Ciblant uniquement les foyers détenant plus de 100 millions d’euros de patrimoine, la taxe Zucman entend imposer un minimum de 2 % sur la fortune globale des ultra-riches. Adoptée par l’Assemblée nationale le 20 février 2025 puis rejetée par le Sénat le 12 juin, elle ne s’applique pas en France. Mais son principe continue de structurer le débat fiscal, entre espoir de justice et crainte d’exil des capitaux.

La fiscalité française n’en finit pas de soulever des controverses. Depuis la suppression de l’impôt de solidarité sur la fortune (ISF) en 2018, remplacé par l’impôt sur la fortune immobilière (IFI), la question du traitement fiscal des plus grandes fortunes n’a cessé de revenir dans l’arène politique.

C’est dans ce contexte qu’est apparue l’idée de la taxe Zucman, du nom de l’économiste français Gabriel Zucman, spécialiste de la fiscalité internationale et des inégalités.
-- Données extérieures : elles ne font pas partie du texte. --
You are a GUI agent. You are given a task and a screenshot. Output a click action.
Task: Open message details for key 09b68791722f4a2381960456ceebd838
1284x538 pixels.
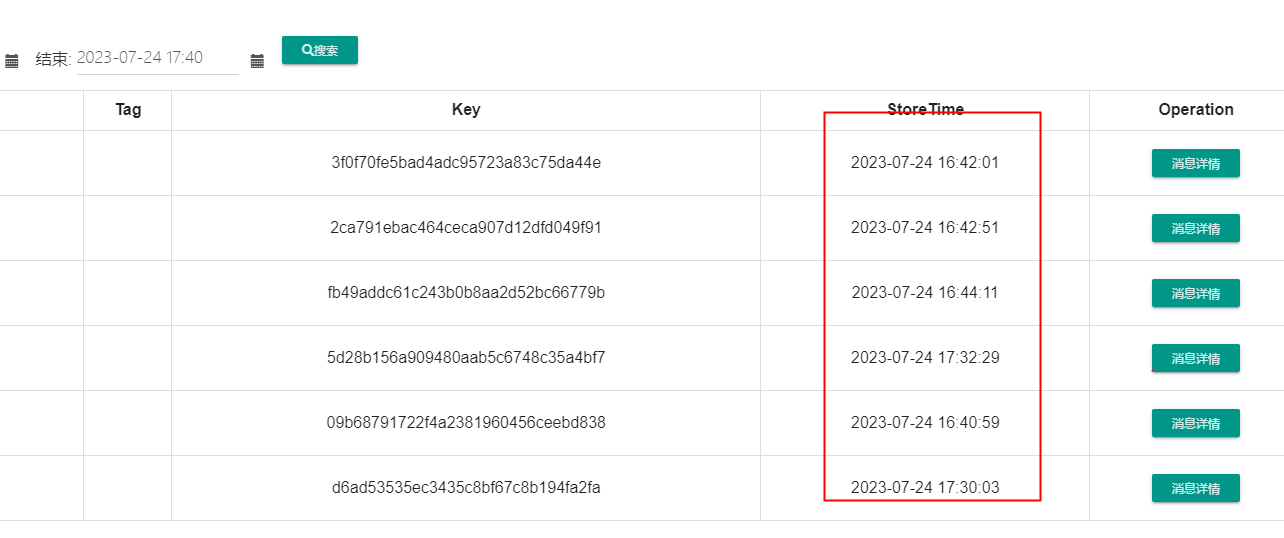click(x=1196, y=423)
Son projet est simple à énoncer, mais ambitieux dans ses effets : instaurer un impôt plancher garantissant que les ménages possédant plus de 100 millions d’euros contribuent chaque année au minimum à hauteur de 2 % de leur patrimoine global, quel que soit leur niveau d’imposition effective via les prélèvements déjà existants.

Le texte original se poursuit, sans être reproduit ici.